[MRG] GBDT: Reuse allocated memory of other histograms #14392

NicolasHug · 2019-07-17T13:51:06Z

EDIT lots of things have changed, start at #14392 (comment)

Addresses #14306

This PR:

~~only initializes the histograms arrays to 0 when needed (use np.empty instead of np.zeros)~~
re-use allocated memory of other histograms when possible within the same grower

ogrisel · 2019-07-17T16:01:36Z

I ran some benchmarks on a machine with 2x22 physical cores, that is 88 hyperthreads. I benchmarked using the Higgs boson benchmark script with 100 trees and 255 leaf nodes (and the default learning rate which is probably sub-optimal from an accuracy point of view but not the scope of this benchmark).

Here are the results:

## scikit-learn master

88 threads:  70s
44 threads:  46s
22 threads:  48s
11 threads:  62s
5  threads: 110s
1  thread:  303s


## scikit-learn histogram_better_init

88 threads:  77s
44 threads:  51s
22 threads:  49s
11 threads:  68s
5  threads: 105s
1  thread:  300s


## lightgbm

88 threads:  45s
44 threads:  35s
22 threads:  39s
11 threads:  51s
5  threads:  89s
1  thread:  302s

So in conclusion:

hyperthreading is always detrimental (both for sklearn and lightgbm). Limiting to the number of physical cores is best.
Unfortunately, this PR does not improve things with large numbers of threads, quite the opposite.
For small number of threads, this PRs seems to do slightly better, although I am not 100% sure this is significant.
LightGBM is still the fastest, although it is far from a linearly scalable beyond 10 threads.
I wrongly remembered that the scikit-learn scalability profile was worse than what I measured today. Maybe
I have not tried to mess around with numa and affinity. I let the OS balance the threads the way it wants.
I have not tried to measure the impact of this PR on memory usage.

ogrisel · 2019-07-17T16:07:50Z

Here the command line I used:

$ OMP_NUM_THREADS=22 python benchmarks/bench_hist_gradient_boosting_higgsboson.py \
    --n-leaf-nodes 255 --n-trees 100 --lightgbm

amueller · 2019-07-17T17:39:11Z

I assume you ran it once? Running it multiple times would obviously be ideal ;)
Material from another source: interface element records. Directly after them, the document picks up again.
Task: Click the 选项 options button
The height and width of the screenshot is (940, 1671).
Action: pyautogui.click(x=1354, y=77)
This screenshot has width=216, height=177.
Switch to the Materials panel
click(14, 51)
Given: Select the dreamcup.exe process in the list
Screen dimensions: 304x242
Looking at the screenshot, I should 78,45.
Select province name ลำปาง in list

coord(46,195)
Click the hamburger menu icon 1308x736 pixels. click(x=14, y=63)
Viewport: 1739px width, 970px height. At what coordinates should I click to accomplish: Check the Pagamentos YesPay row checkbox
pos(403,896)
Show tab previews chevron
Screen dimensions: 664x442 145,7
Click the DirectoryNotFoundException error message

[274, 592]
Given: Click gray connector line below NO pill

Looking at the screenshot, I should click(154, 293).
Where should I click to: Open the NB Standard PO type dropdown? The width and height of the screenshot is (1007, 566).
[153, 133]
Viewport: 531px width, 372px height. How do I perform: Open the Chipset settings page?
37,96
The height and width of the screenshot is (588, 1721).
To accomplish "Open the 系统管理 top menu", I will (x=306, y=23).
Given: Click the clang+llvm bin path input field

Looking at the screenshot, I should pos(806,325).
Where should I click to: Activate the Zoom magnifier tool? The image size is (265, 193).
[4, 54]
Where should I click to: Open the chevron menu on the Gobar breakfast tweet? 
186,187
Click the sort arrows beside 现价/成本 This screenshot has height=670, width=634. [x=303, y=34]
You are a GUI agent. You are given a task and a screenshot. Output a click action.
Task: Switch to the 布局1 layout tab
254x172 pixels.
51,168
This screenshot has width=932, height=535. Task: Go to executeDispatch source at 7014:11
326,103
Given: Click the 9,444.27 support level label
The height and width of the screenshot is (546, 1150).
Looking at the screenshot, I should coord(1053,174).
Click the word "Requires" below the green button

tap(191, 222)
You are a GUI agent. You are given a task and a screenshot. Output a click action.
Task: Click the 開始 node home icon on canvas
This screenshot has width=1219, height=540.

NicolasHug · 2019-07-17T17:39:42Z

Thanks a lot for the benchmark.

This PR addresses this part in particular:

Scikit-learn’s code spends too much time in np.zeroes() functions

I removed every np.zeros call related to the histograms.

I don't believe this is strongly coupled with thread scalability. I don't see how histogram initialization / allocation can be responsible for such an increase in computation time with high number of threads.

I've mentioned this before: Cython generates a lot more openmp variables (lastprivate, etc) than it needs to. I would not be surprised if our scalability issue is due to Cython not producing optimal code. I think this should be our main track here.

ogrisel · 2019-07-18T06:43:12Z

I assume you ran it once? Running it multiple times would obviously be ideal ;)

I ran some of them several times. In general I would expect the std to be around 1 - 2s. So the decrease in performance for large number of threads is (slightly) significant. The increase in performance for low number of threads is probably not significant. LightGBM is significantly faster for large number of threads.

adrinjalali · 2019-07-18T08:39:13Z

I removed every np.zeros call related to the histograms.

If moving away from np.zeros is not fixing any issue, I rather have an initialized memory than a random part of the memory un-initialized. Wouldn't you agree?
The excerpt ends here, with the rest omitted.